[Data for this task Boundary: Start]
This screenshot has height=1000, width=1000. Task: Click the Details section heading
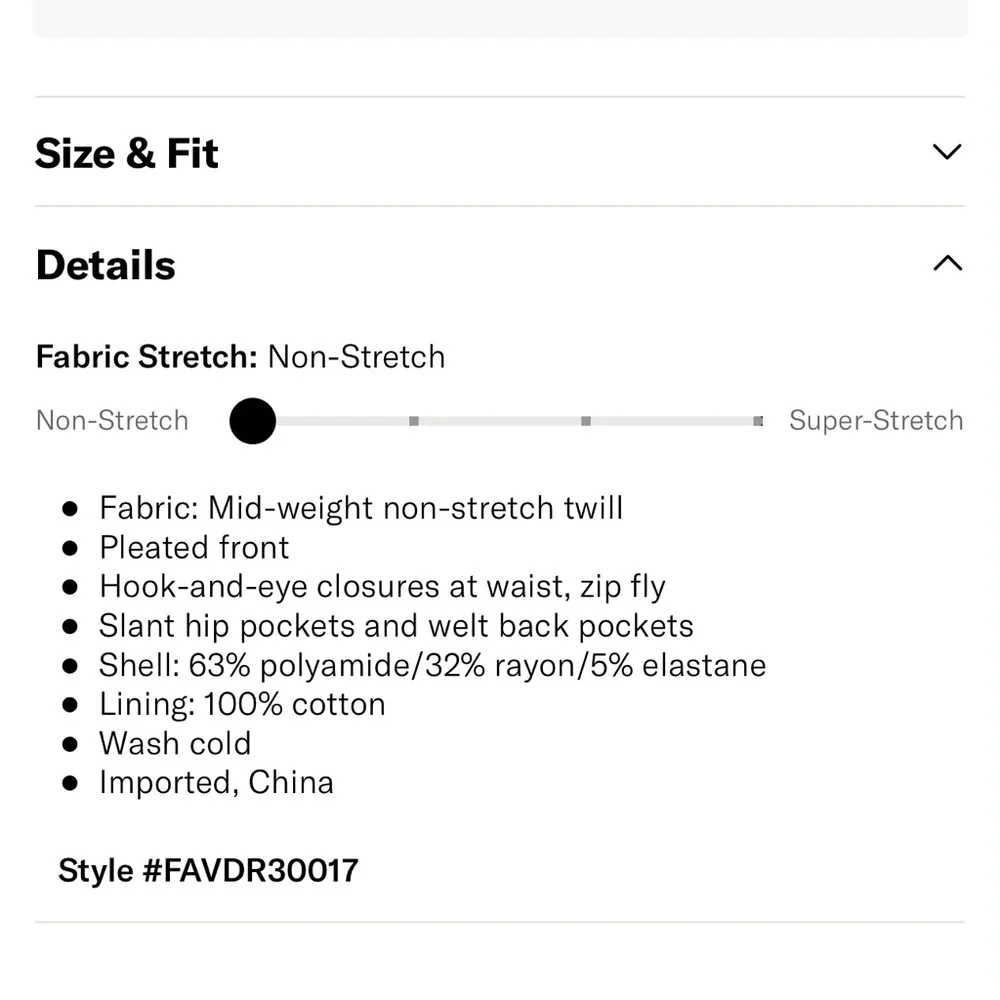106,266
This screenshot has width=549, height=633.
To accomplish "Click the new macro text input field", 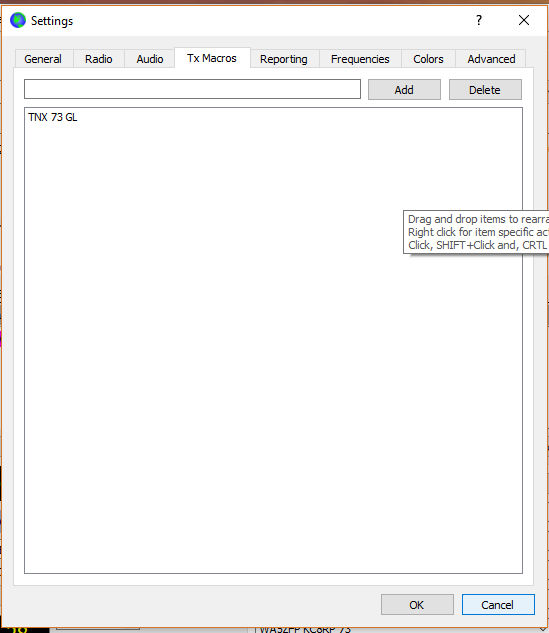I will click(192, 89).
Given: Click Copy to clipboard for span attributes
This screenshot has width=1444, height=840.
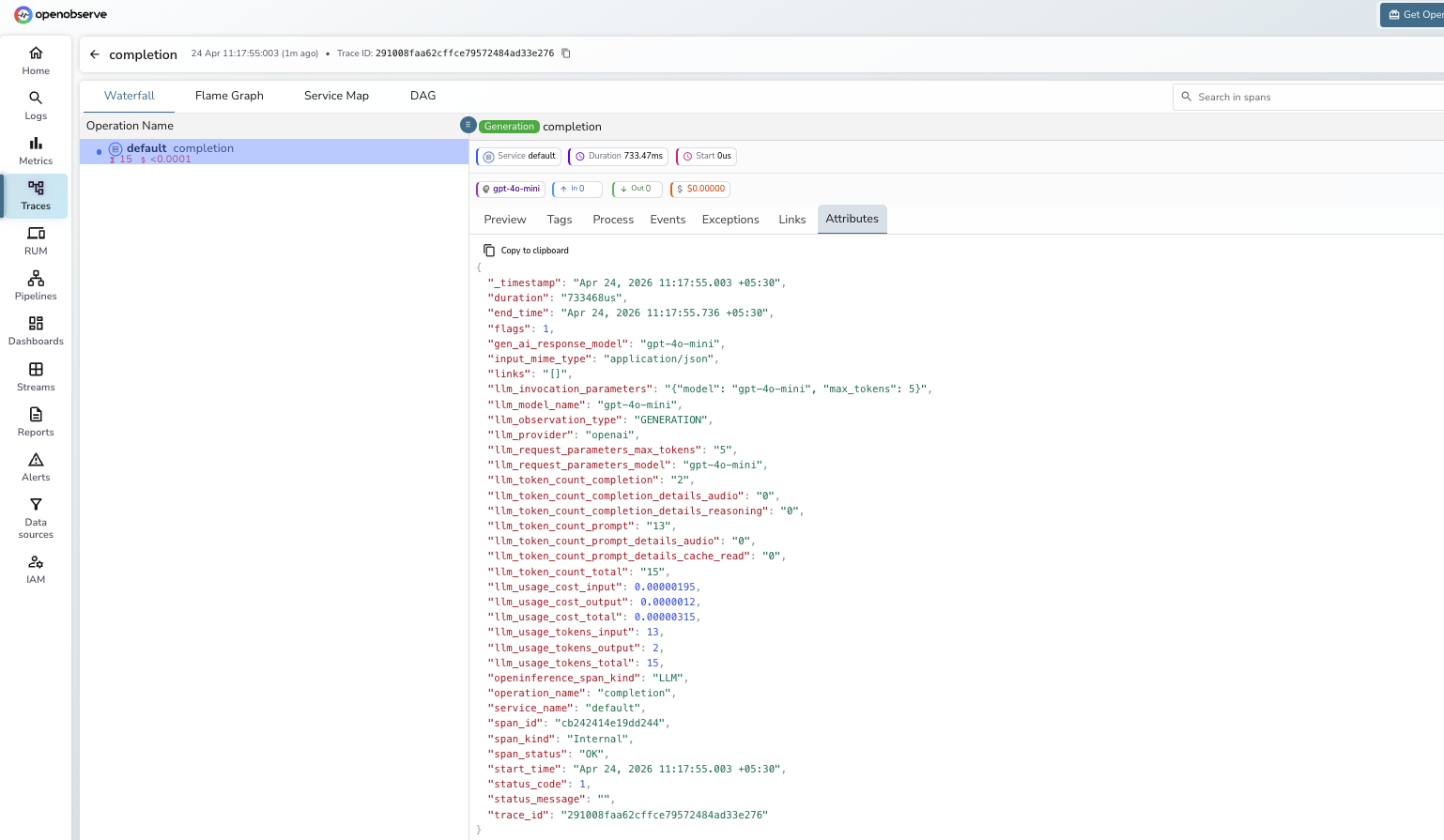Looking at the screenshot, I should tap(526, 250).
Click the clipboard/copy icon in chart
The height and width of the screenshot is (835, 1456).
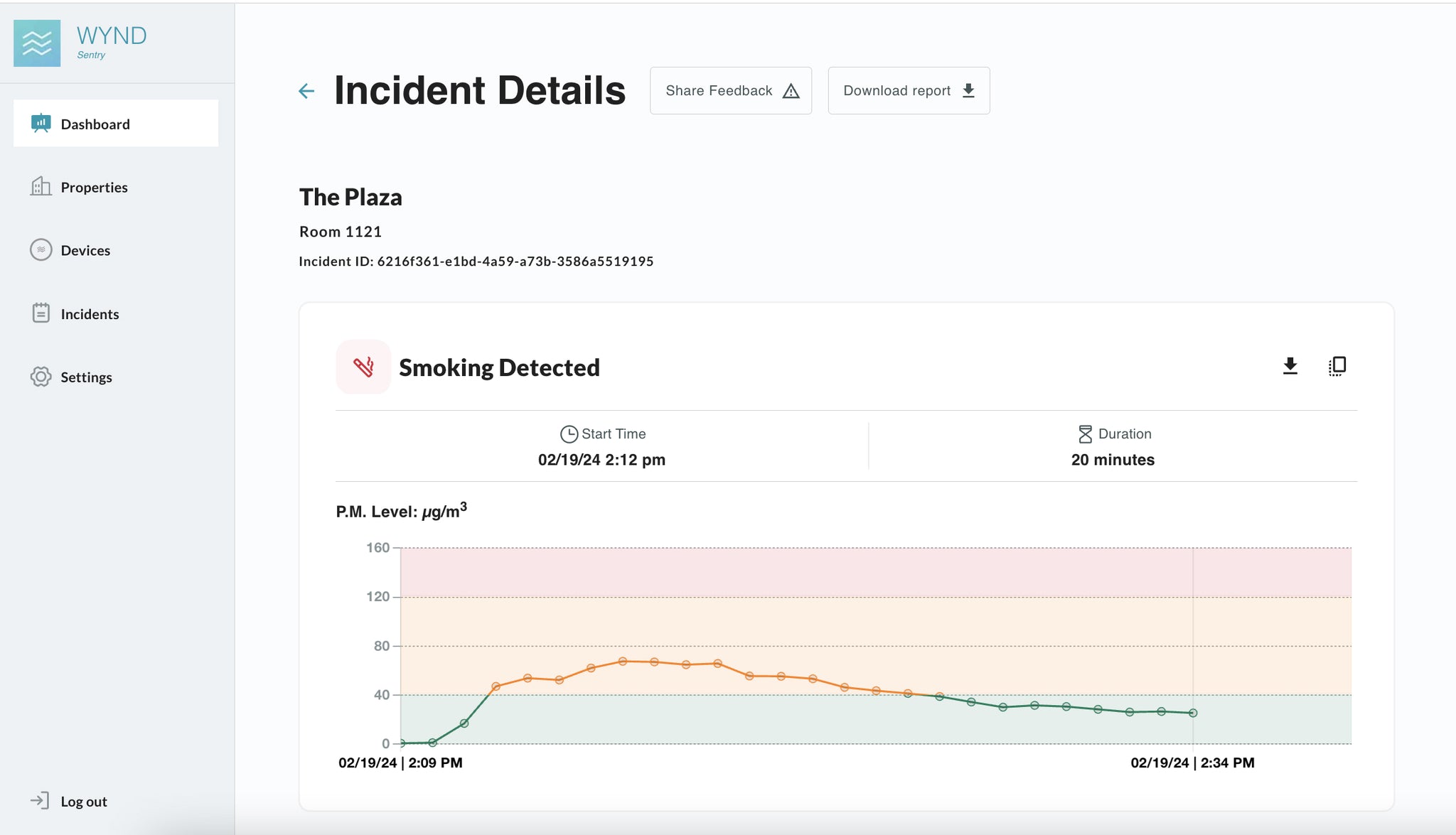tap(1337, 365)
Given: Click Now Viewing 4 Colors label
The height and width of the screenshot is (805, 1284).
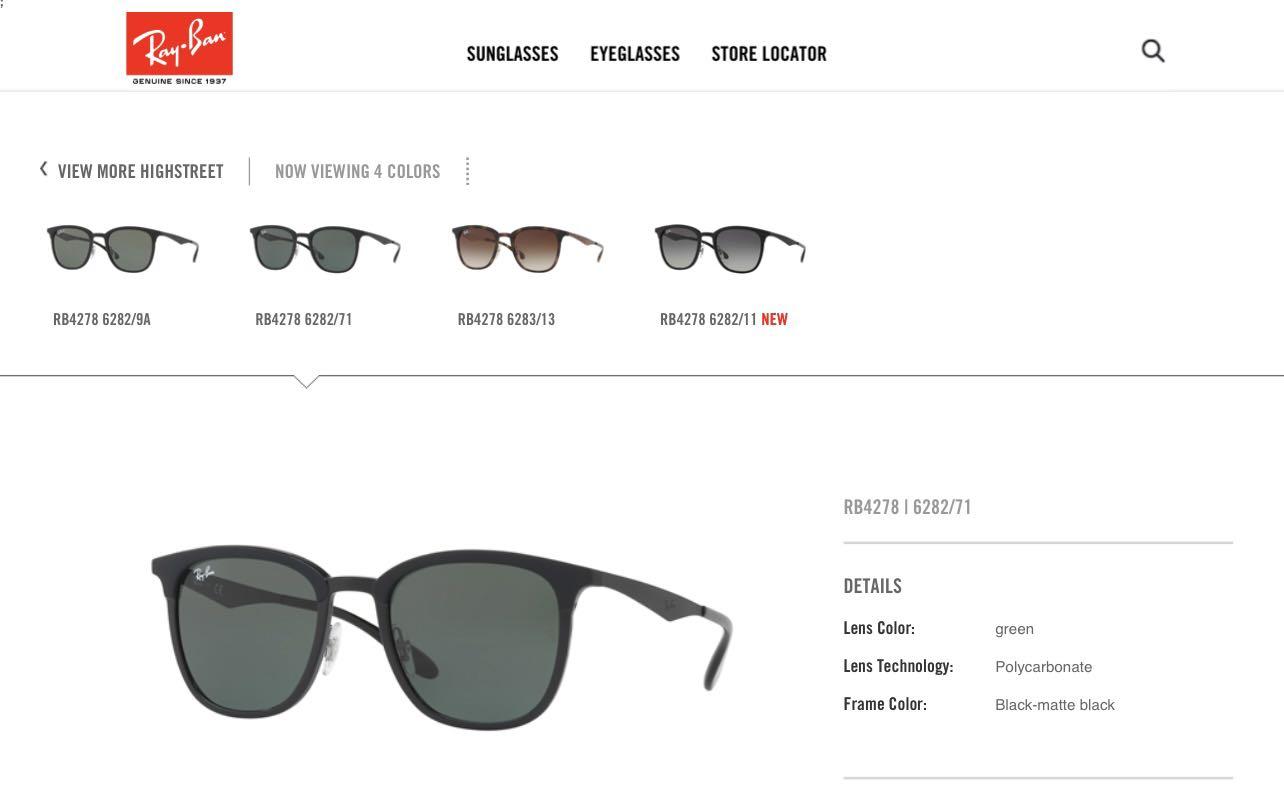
[Data for this task Boundary: End]
Work to complete:
From the records above, tally every line that includes the word "Given" and reply with the total by itself.

Response to the exercise:
2